Alguns meios de comunicação falavam em um milhão e meio de pessoas nas ruas, levando em conta os manifestantes que não conseguiram chegar ao centro da cidade. Os manifestantes levavam cartazes pedindo a renúncia do presidente: ''Lahud vá com eles (os sírios)'', proclamavam. Esta manifestação sem precedentes vem fortalecer e reforçar a posição da oposição anti-síria.
O movimento hostil a Damasco rejeita a confirmação de Omar Karamé no cargo de chefe de governo, realizada no dia 10 de março pelo presidente Lahud, apenas dez dias após o primeiro renunciar sob a pressão dos protestos e da oposição.
De ônibus, de carro ou a pé, por terra ou por mar, milhares de libaneses vindos de todas as regiões do país chegaram ontem ao centro de Beirute, clamando pela verdade sobre o assassinato de Rafic Hariri.
A maré humana, coberta de bandeiras libanesas, não cabia na Praça dos Mártires, rebatizada como Praça da Liberdade. Os 200 mil metros quadrados deste lugar público eram insuficientes para a multidão, que se estendia por três quilômetros em direção à entrada norte de Beirute e aos bairros da periferia.
Segundo os meios de comunicação, foi a maior manifestação já organizada em Beirute, capital do Líbano, país que tem 3,5 milhões de habitantes. Os organizadores se dirigiam aos manifestantes através de alto-falantes, recomendando-lhes que ocupassem locais próximos. ''Vocês são quase um milhão e as pessoas continuam chegando'', diziam.
Trinta minutos antes do horário marcado para a manifestação começar, comboios vindos do norte, sul e do Vale de Bekaa ainda se dirigiam às ruas abarrotadas de Beirute. Ao longo de 15 km, a circulação na estrada foi desviada completamente para Beirute e os ônibus e carros avançavam por oito pistas, colados uns nos outros. Milhares de veículos vindo do Vale de Bekaa na fronteira com a Síria, para onde os soldados sírios estão se deslocando, causou enormes engarrafamentos.
Pela primeira vez, em quase 30 anos de domínio militar sírio em Bekaa, cerca de 200 mil habitantes desta região se dirigiram a Beirute. Vários quilômetros ao norte do cruzamento de estradas de Chtaura e até o porto de Baidar, 50 km ao Leste de Beirute, havia um tráfico intenso e um grande congestionamento.
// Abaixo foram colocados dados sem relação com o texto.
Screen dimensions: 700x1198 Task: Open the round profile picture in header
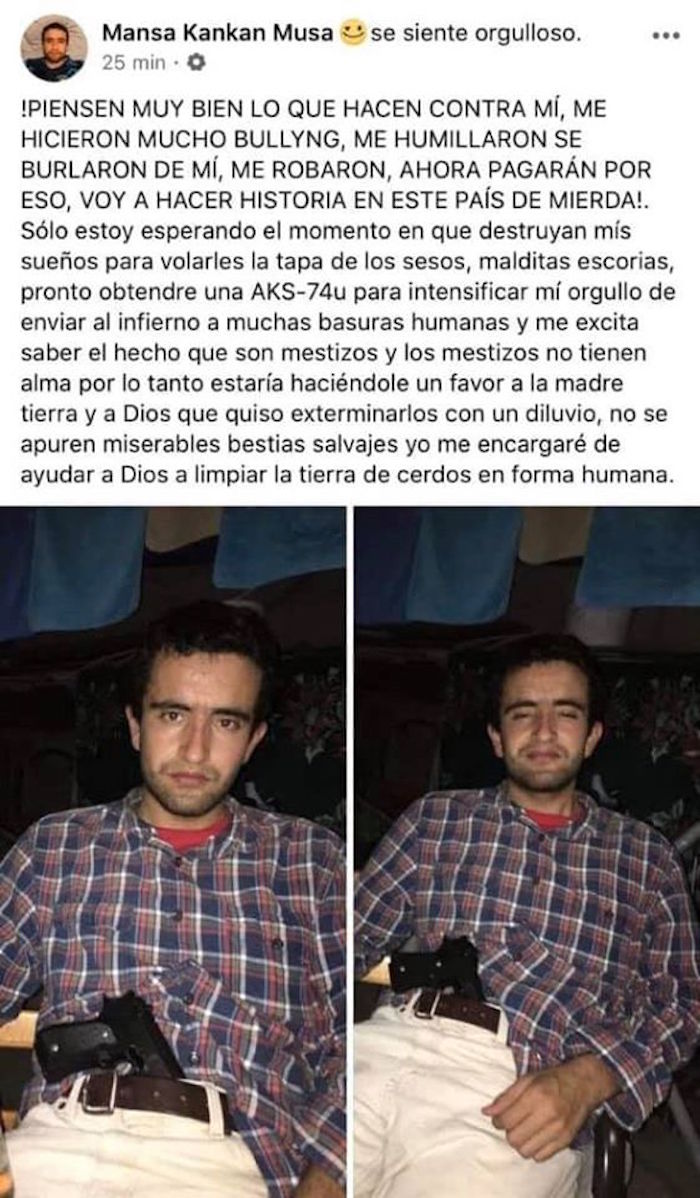pyautogui.click(x=53, y=47)
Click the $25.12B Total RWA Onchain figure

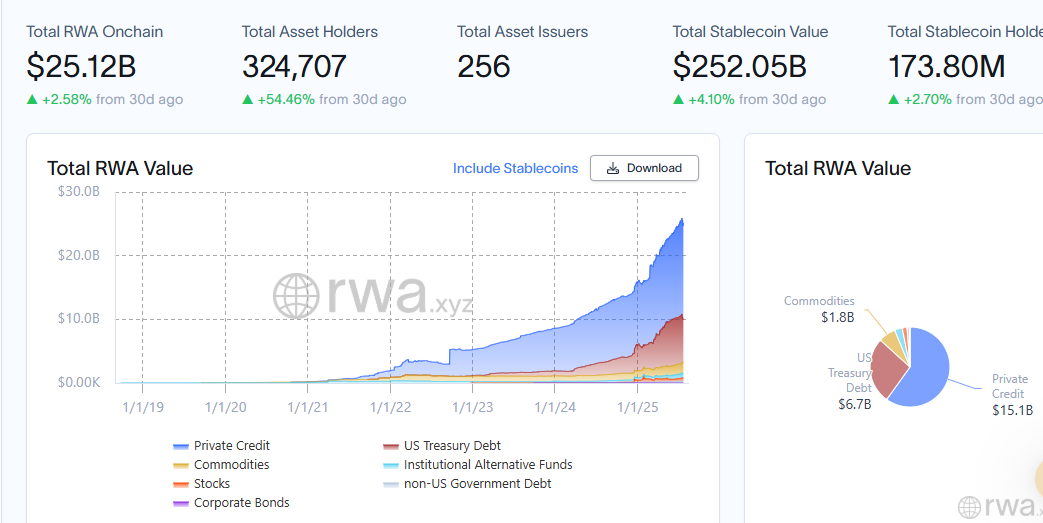tap(81, 67)
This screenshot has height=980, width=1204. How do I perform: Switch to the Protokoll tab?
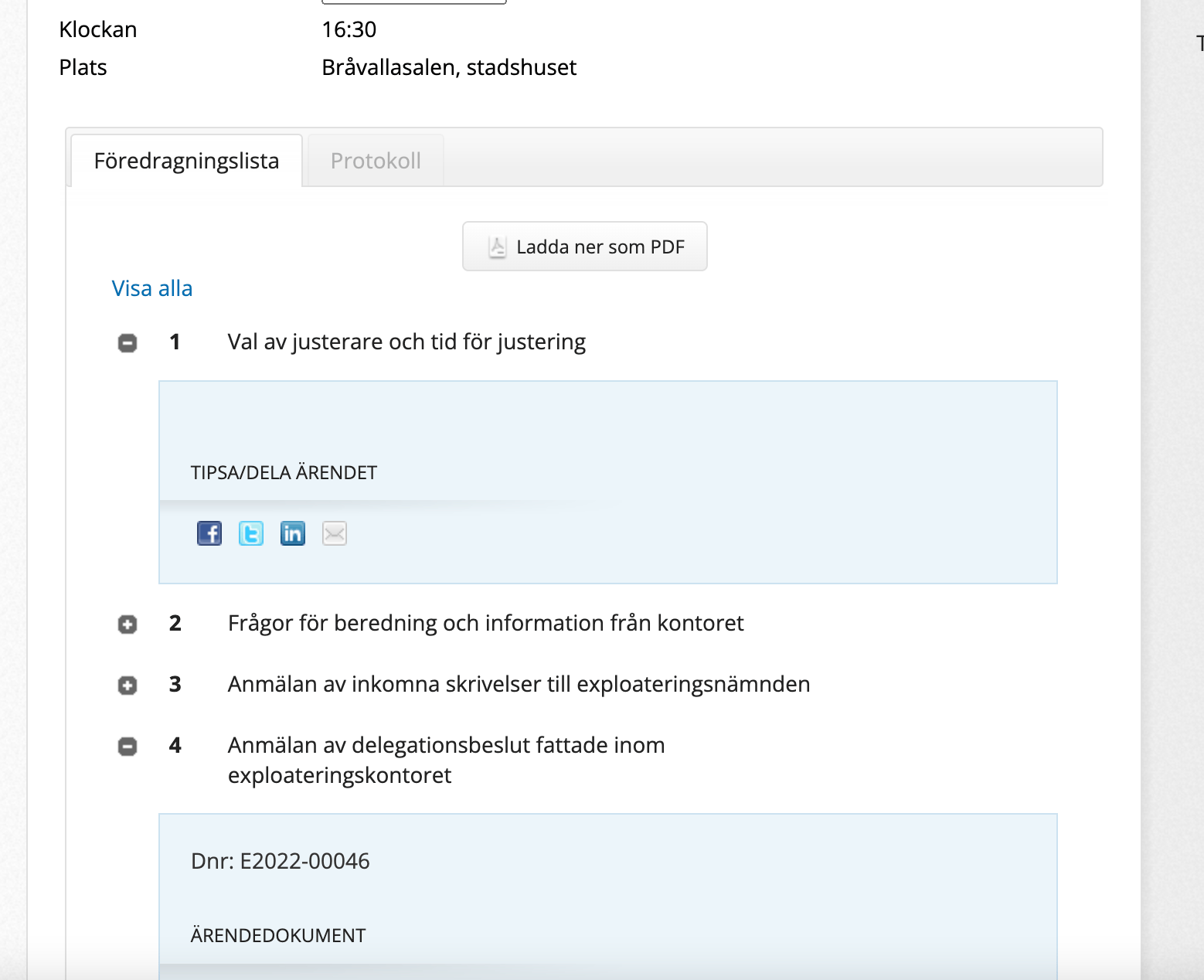point(376,161)
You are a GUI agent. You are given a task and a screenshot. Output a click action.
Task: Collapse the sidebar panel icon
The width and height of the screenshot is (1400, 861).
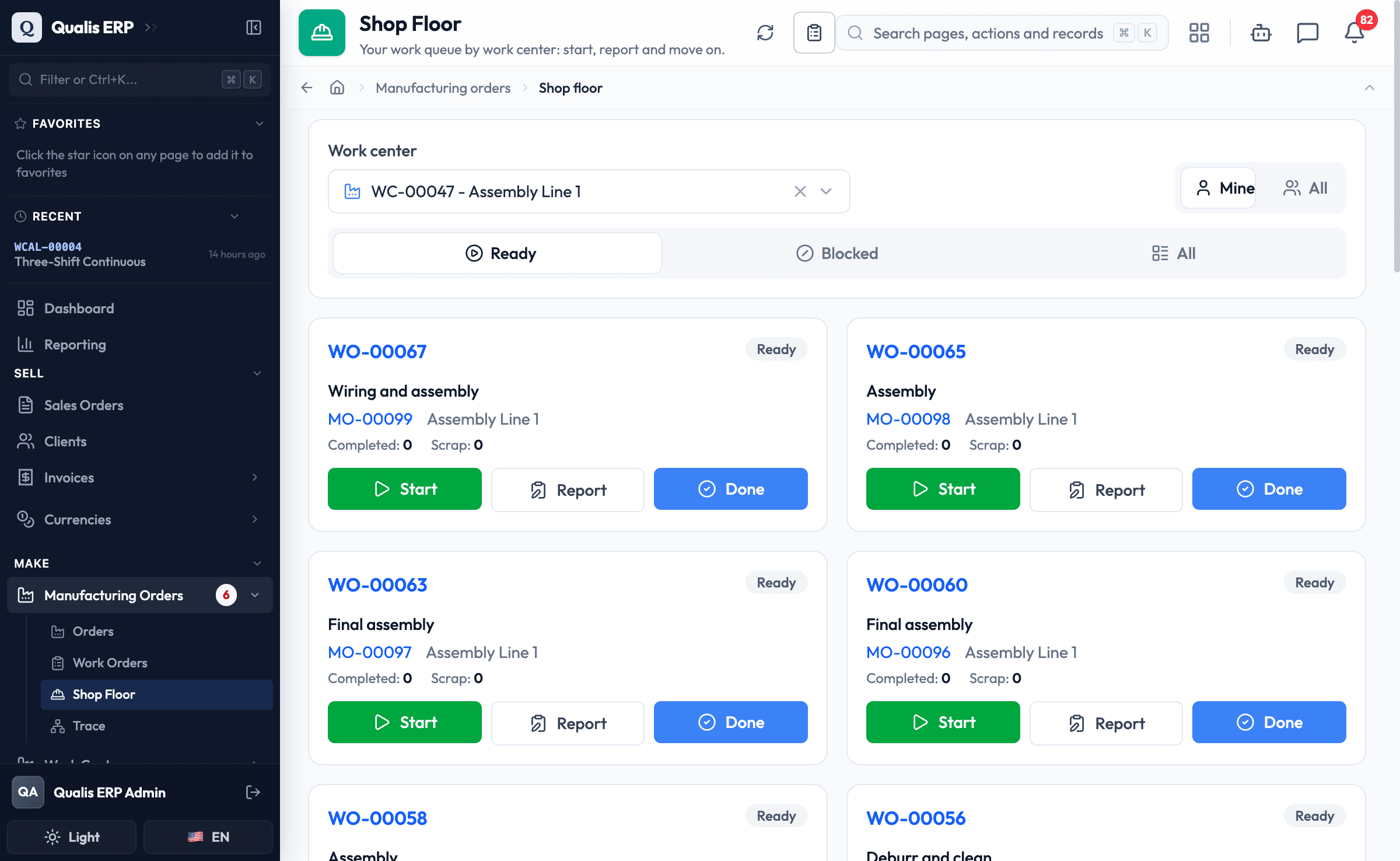[x=254, y=27]
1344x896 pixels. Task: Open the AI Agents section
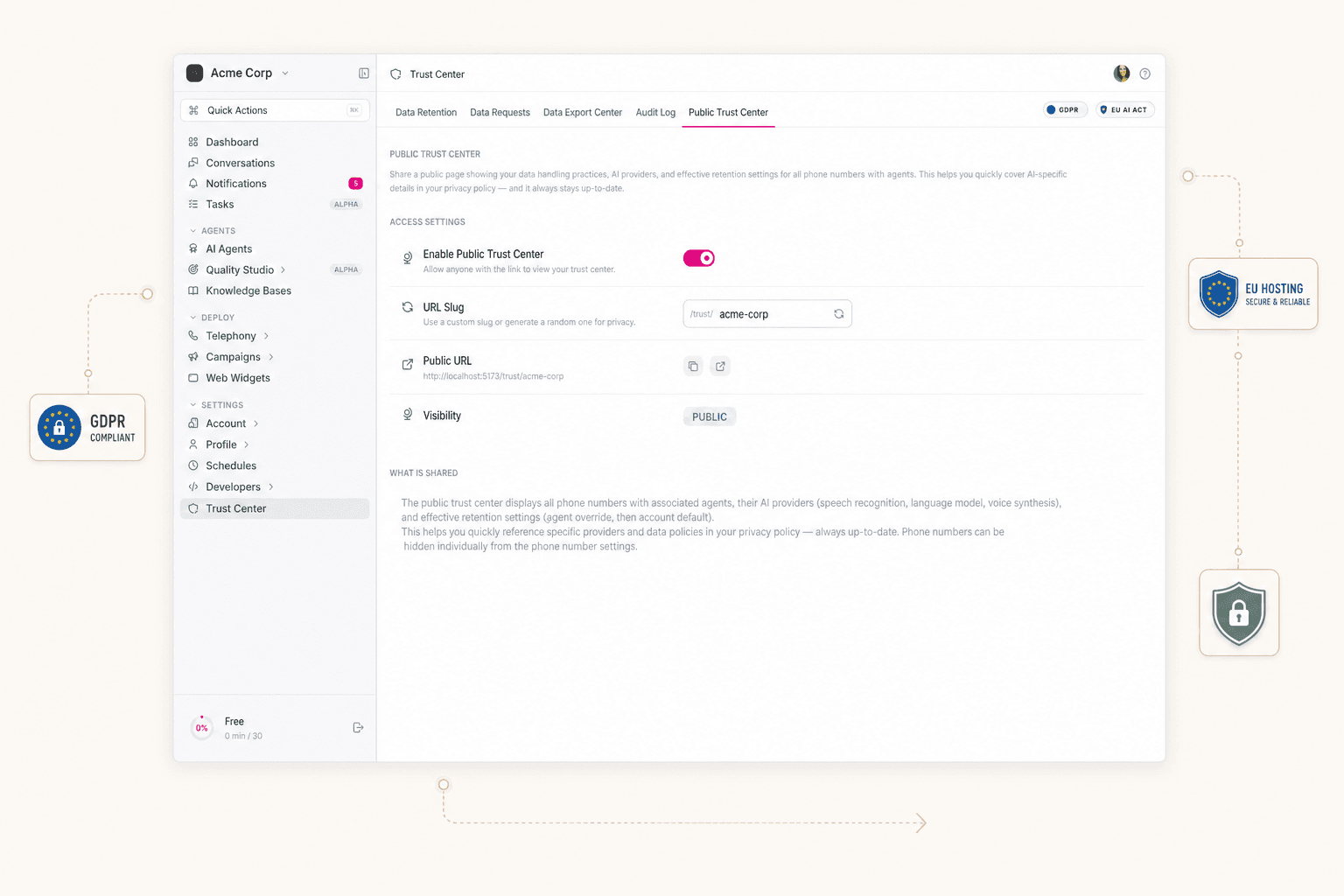(229, 248)
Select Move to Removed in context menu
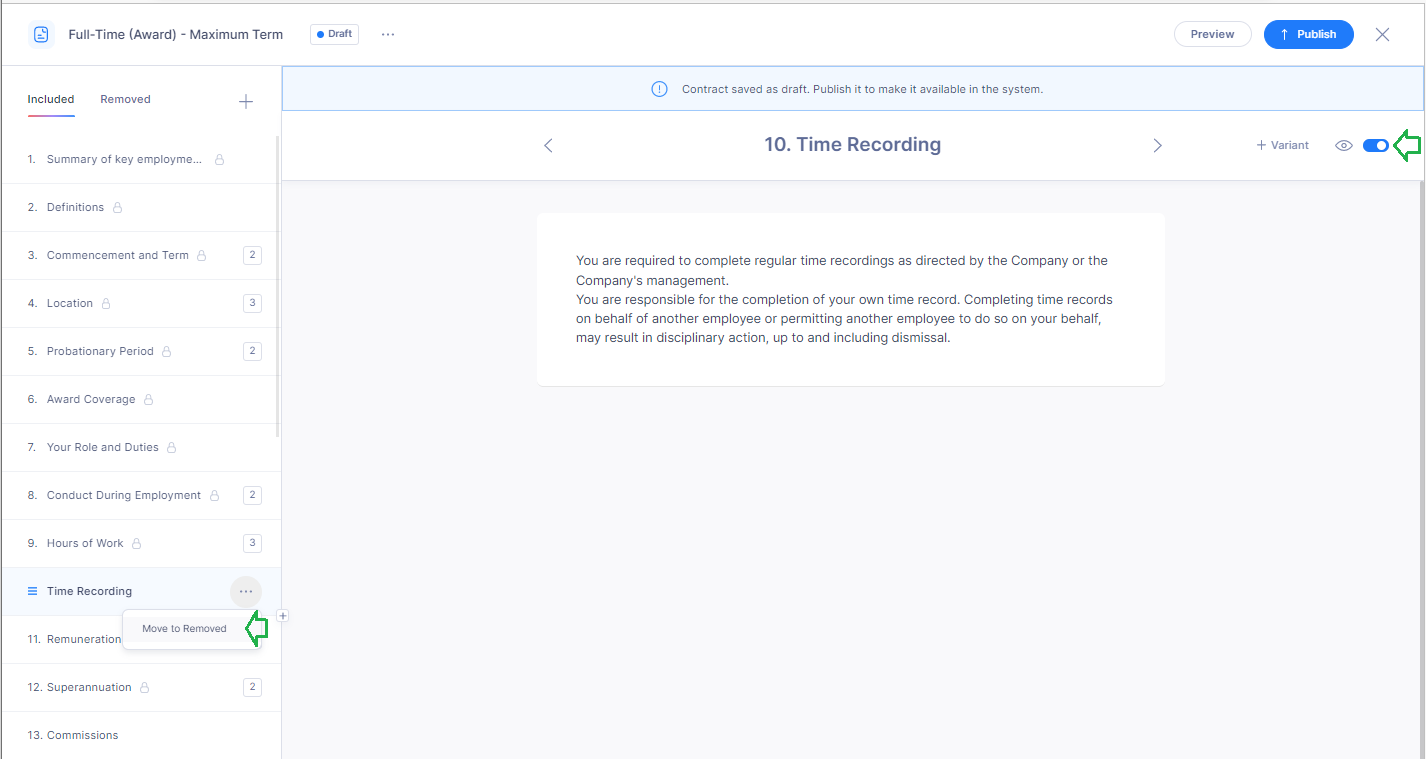Screen dimensions: 1426x759 [184, 629]
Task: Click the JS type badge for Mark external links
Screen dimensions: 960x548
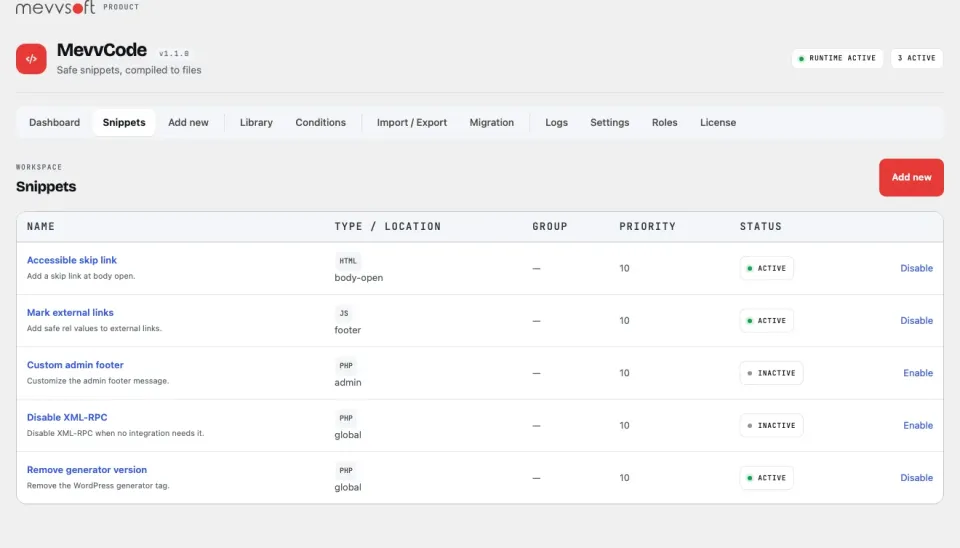Action: coord(343,313)
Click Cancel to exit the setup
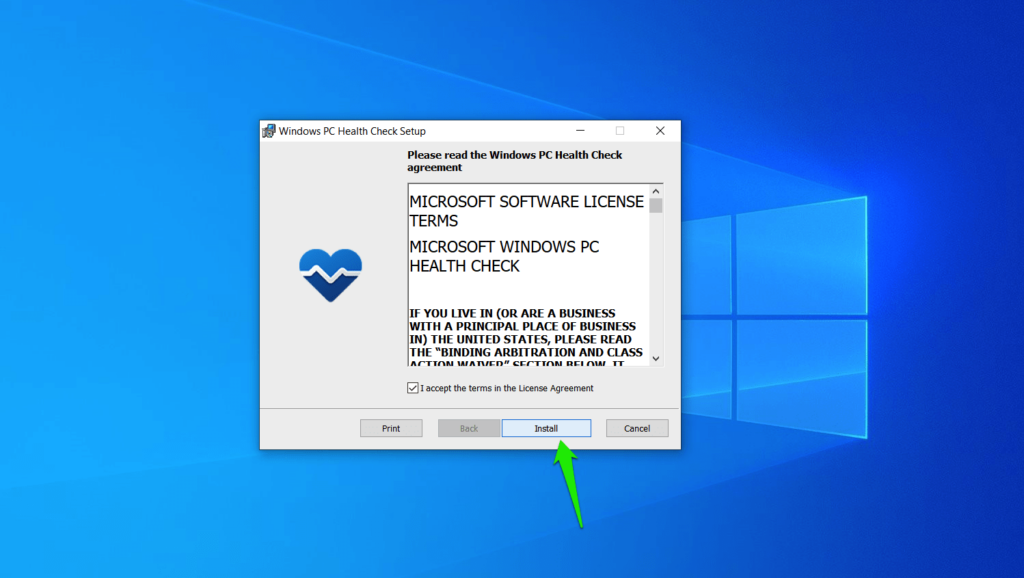 (x=637, y=427)
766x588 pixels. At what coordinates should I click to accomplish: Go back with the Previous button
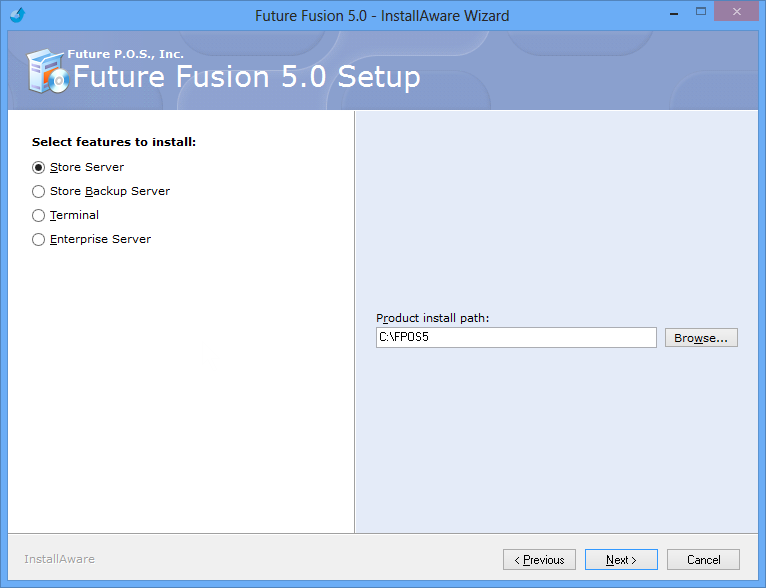[x=539, y=560]
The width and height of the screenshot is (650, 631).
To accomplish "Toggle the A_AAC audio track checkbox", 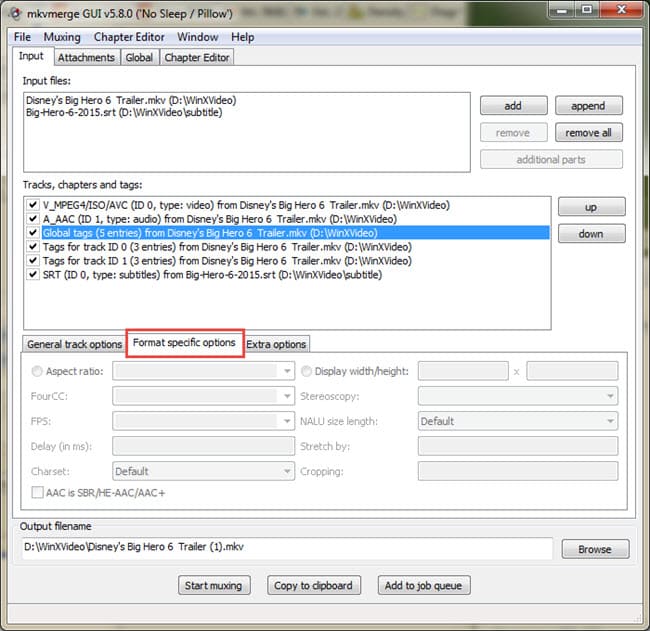I will click(34, 219).
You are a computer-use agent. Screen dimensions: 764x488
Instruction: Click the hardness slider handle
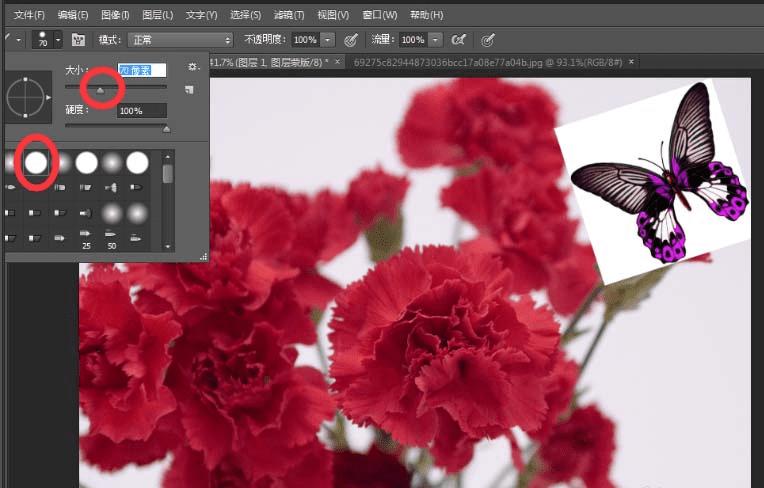[x=166, y=128]
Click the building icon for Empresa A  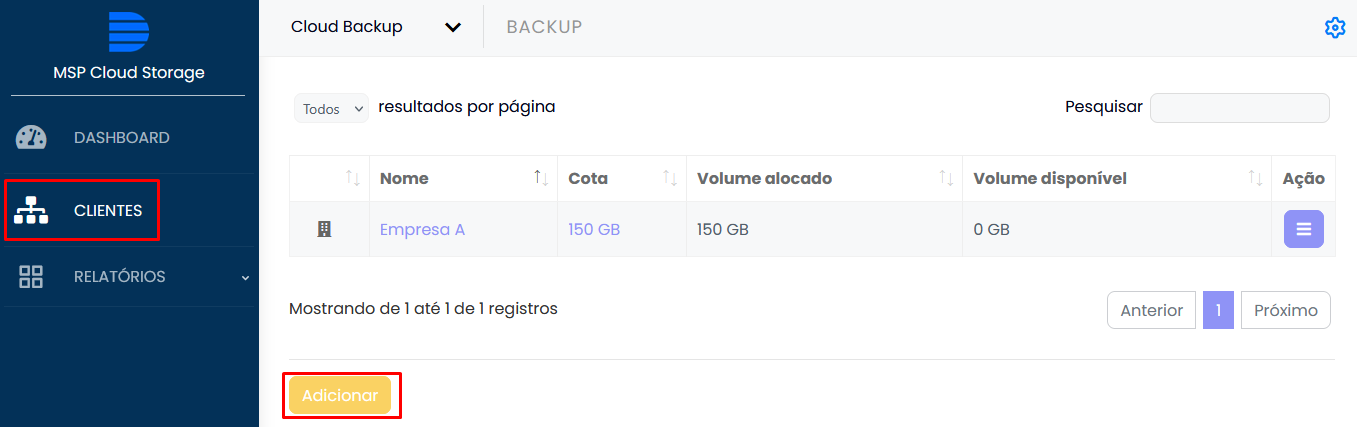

''Vocês querem saber a verdade sobre o assassinato de Hariri? Esta verdade está em quartos escuros dos serviços de inteligência que nos governam e que vocês repudiam'', discursou exaltado o deputado Marwan Hamadé, na Praça dos Mártires, no início da cerimônia organizada pela oposição em homenagem a Hariri, assassinado no dia 14 de fevereiro.
''Mataram Abu Baha (sobrenome de Hariri) porque perturbava seus planos de submissão do Líbano'', disse Hamadé, que também foi ferido em uma tentativa de assassinato em 2004. Dezenas de oradores tomaram a palavra, entre eles deputados e personalidades, insistindo na unidade para conseguir um ''Líbano livre, soberano e independente''.